* TEXTO *
================================

Em contacto com a chuva diluviana, o fuzilado Armand Bacquer recobrou os sentidos. ”Vou morrer afogado”, pensou. Folhas, pequenos ramos e lama, arrastados pela enxurrada, cobriam-lhe a cara. Tentou rastejar, apoiando-se nos cotovelos. Mas uma das pernas parecia ter-se-lhe despegado do tronco. Estendeu o braço e sentiu o corpo rígido do seu camarada. Um pensamento obcecou-o a partir desse momento: ”Se os alemães regressarem aqui e virem este cadáver, acabarão comigo.” Bacquer ouviu então o ”pin-pon” da sereia dum carro de bombeiros, que passava na avenida. Pôs-se a gritar debilmente ”socorro, socorro”, mas logo o sangue do pulmão perfurado lhe subiu à garganta, asfixiando-o, e ele voltou a perder os sentidos. No seu delírio, Bacquer ouvia passar por cima dele centenas de carros de bombeiros, cujas sereias retiniam no seu cérebro como milhares de buzinas. Os bombeiros iam salvá-lo, tinha a certeza, ”porque eram franceses”. Voltando a si, engoliu vários pingos de chuva. Depois, desmaiou novamente e mergulhou num mundo de pesadelo, repleto de alemães que se abatiam sobre ele para o aniquilar.

 

                                                   Capítulo sexto

A claridade do dia espalhou-se por um céu que o temporal nocturno não varrera completamente de nuvens. Caíra um silêncio pesado sobre toda a cidade. Paris martirizada parecia contar, nessas primeiras horas de domingo, 20 de Agosto, as suas feridas. Ao longo do Sena, pelo Cours-la-Reine, um padre caminhava a passos largos sobre um tapete de folhas arrancadas pela tempestade. De repente estacou e pôs-se à escuta. Da margem do rio, pouco mais abaixo, subia até ele um lamento. Aproximou-se do parapeito e viu, na base do muro, dois corpos contorcidos, lado a lado. Um deles mexia ainda. Armand Bacquer, o polícia bretão, não tinha morrido.

Quando Bacquer abriu os olhos, viu, como num sonho, a cara do sacerdote. Este tirara das dobras da sua sotaina uma caixa com um bocado de algodão. Logo a seguir, o moribundo sentiu na testa o contacto fresco do algodão embebido em óleo, e ouviu alguém proferir palavras incompreensíveis. Num brevíssimo momento de lucidez, pensou: ”Estão a dar-me a extrema-unção. Com certeza vou morrer.” Pediu que lhe dessem de beber e de novo ficou inconsciente.

================================

* EXTRATO DE DADOS *
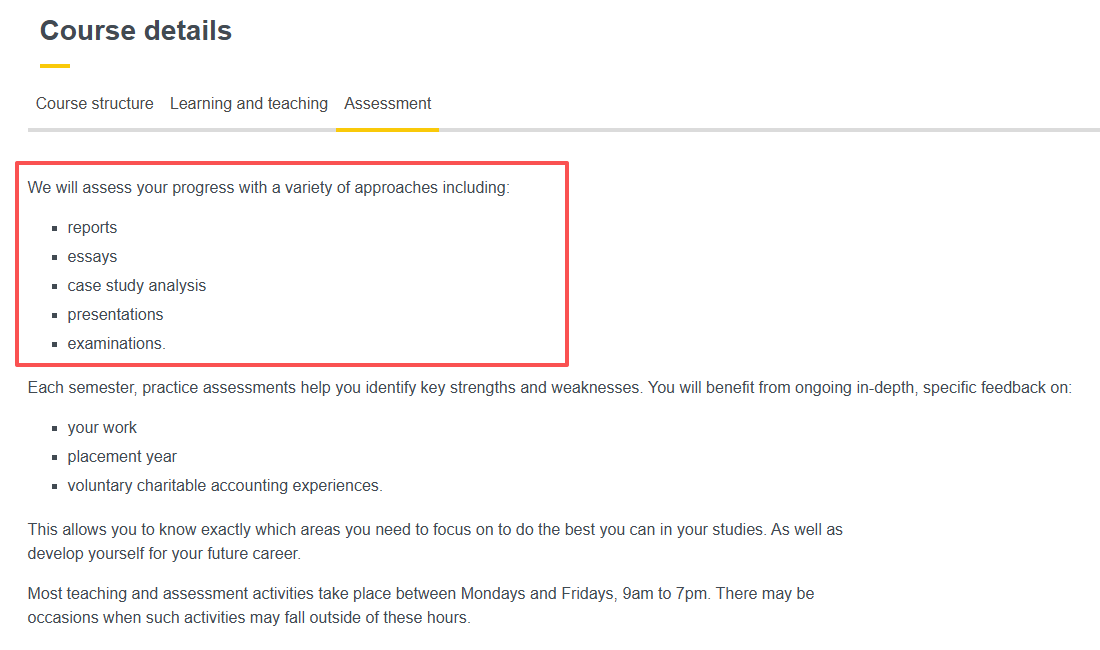Click the 'This allows you to know' paragraph
Screen dimensions: 1100x650
click(x=435, y=529)
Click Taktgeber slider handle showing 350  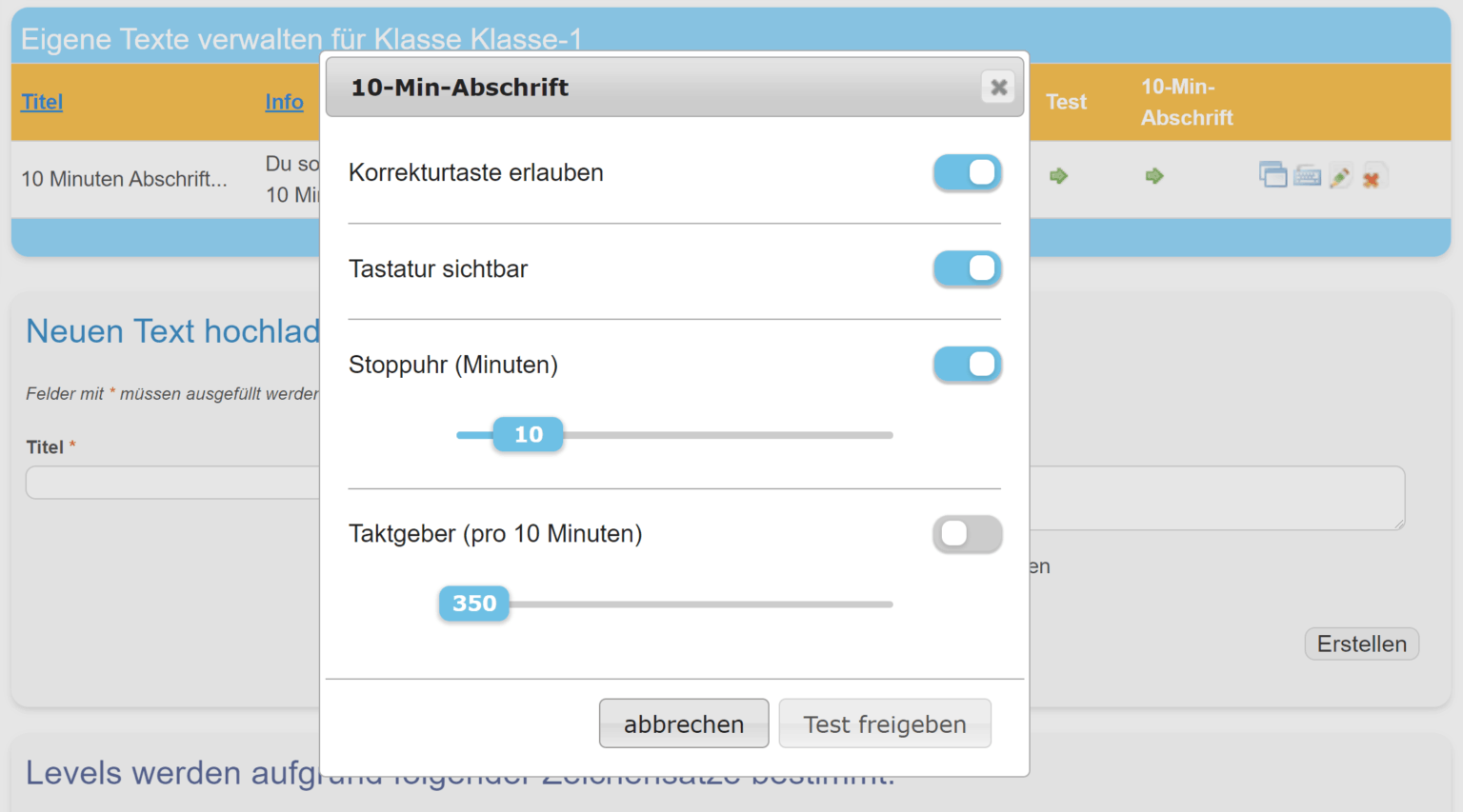(x=474, y=604)
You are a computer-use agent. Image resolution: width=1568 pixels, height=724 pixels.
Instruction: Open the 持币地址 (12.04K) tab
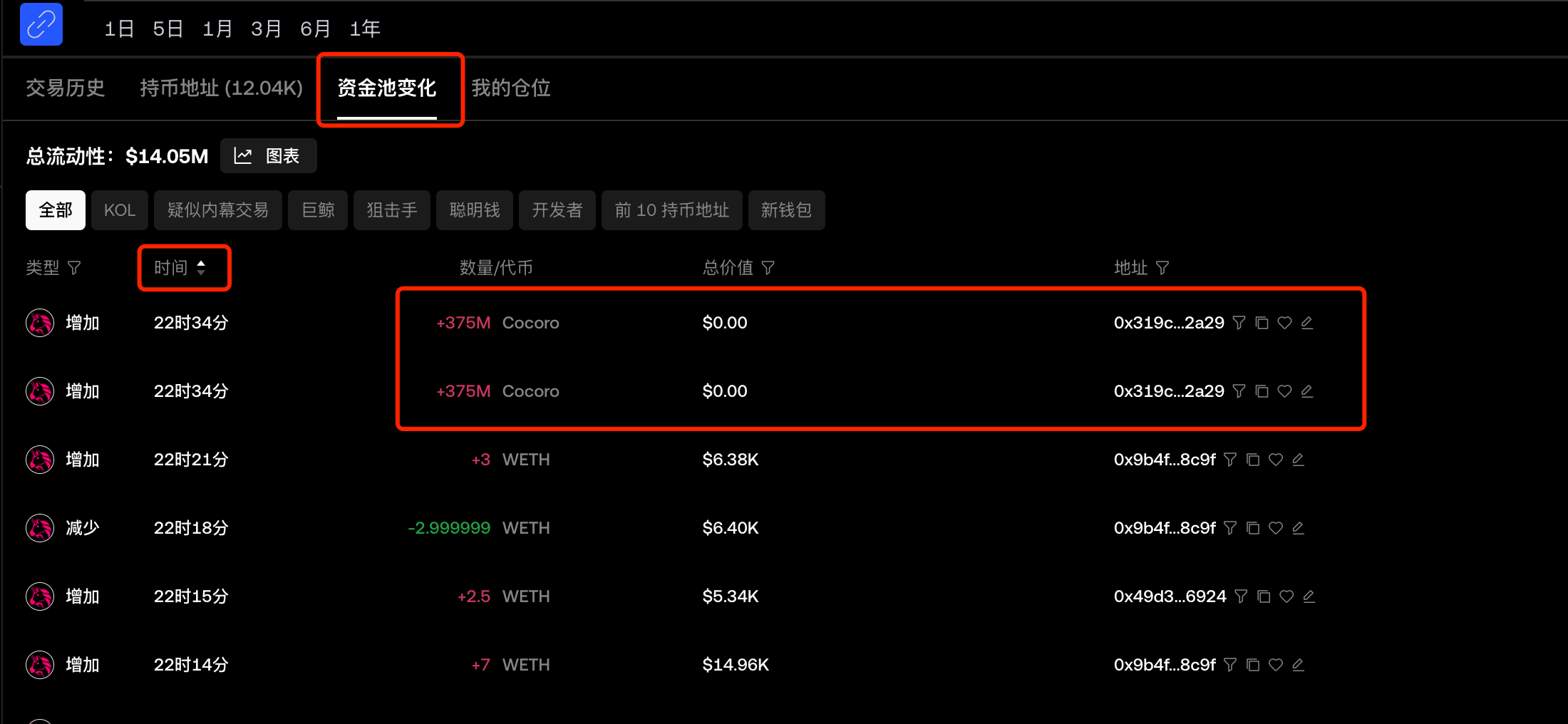[221, 88]
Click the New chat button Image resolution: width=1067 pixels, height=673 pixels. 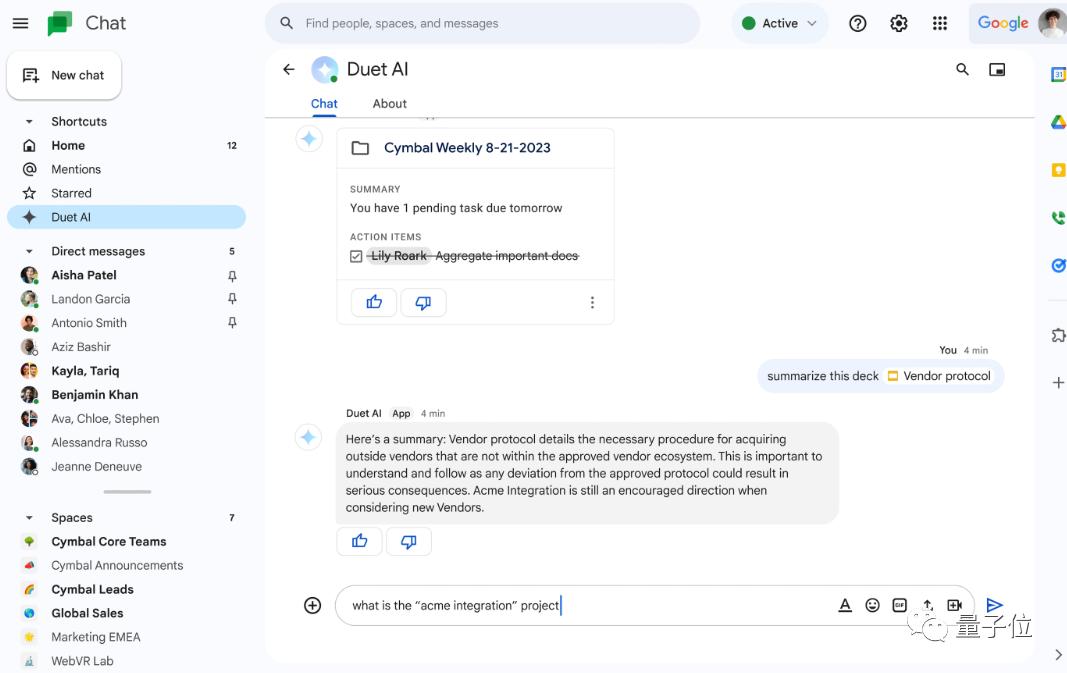[64, 75]
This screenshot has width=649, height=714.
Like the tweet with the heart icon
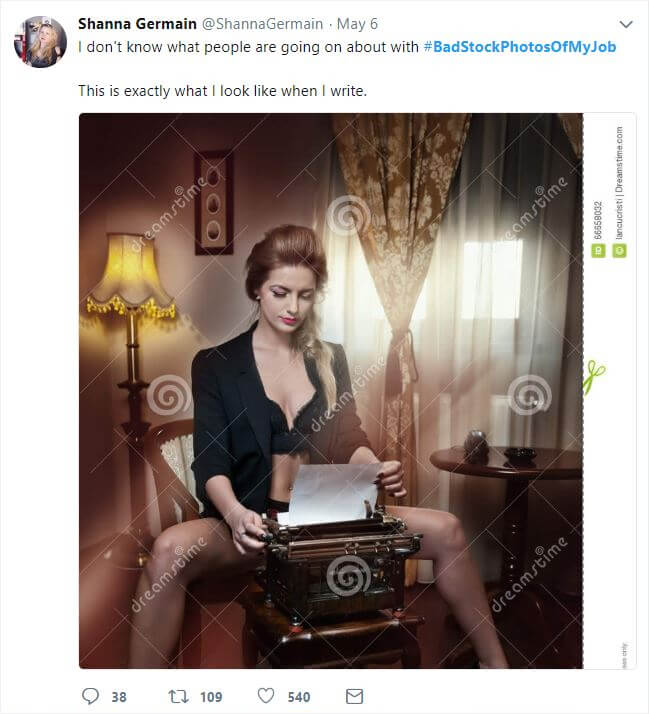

================================

* INSTRUÇÕES *
A: Transcreve, do texto sobre Armand Bacquer, o trecho que vai de "A claridade do" até "não tinha morrido.".
B: Prossegue o texto sobre Armand Bacquer a partir da última frase apresentada.
Os registos provêm de outra fonte.

* RESULTADOS DO EXERCÍCIO *
A:
A claridade do dia espalhou-se por um céu que o temporal nocturno não varrera completamente de nuvens. Caíra um silêncio pesado sobre toda a cidade. Paris martirizada parecia contar, nessas primeiras horas de domingo, 20 de Agosto, as suas feridas. Ao longo do Sena, pelo Cours-la-Reine, um padre caminhava a passos largos sobre um tapete de folhas arrancadas pela tempestade. De repente estacou e pôs-se à escuta. Da margem do rio, pouco mais abaixo, subia até ele um lamento. Aproximou-se do parapeito e viu, na base do muro, dois corpos contorcidos, lado a lado. Um deles mexia ainda. Armand Bacquer, o polícia bretão, não tinha morrido.

B:
Quando recobrou os sentidos viu dessa vez sobre a sua cabeça brilhar uma imagem maravilhosa. Era o capacete dum bombeiro. Pouco depois, ouviu o ”pin-pon” cadenciado da ambulância que o transportava para o hospital. Embalado, numa espécie de êxtase, por esse reconfortante ruído que povoara os seus pesadelos, pensou para consigo que, a partir daí, os alemães jamais poderiam acabar com ele.

Uma mulher inquieta precipitava-se para a janela, nessa manhã de domingo, sempre que chegava até ela o ”pin-pon” das ambulâncias. Havia 24 horas que Colette Dubret, a mulher do polícia Georges Dubret, estava sem notícias do marido.

Sobre o fogão, numa caçarola preta, o guisado de lebre, que Georges Dubret prometera na véspera vir comer ao meio-dia, continuava à espera dele.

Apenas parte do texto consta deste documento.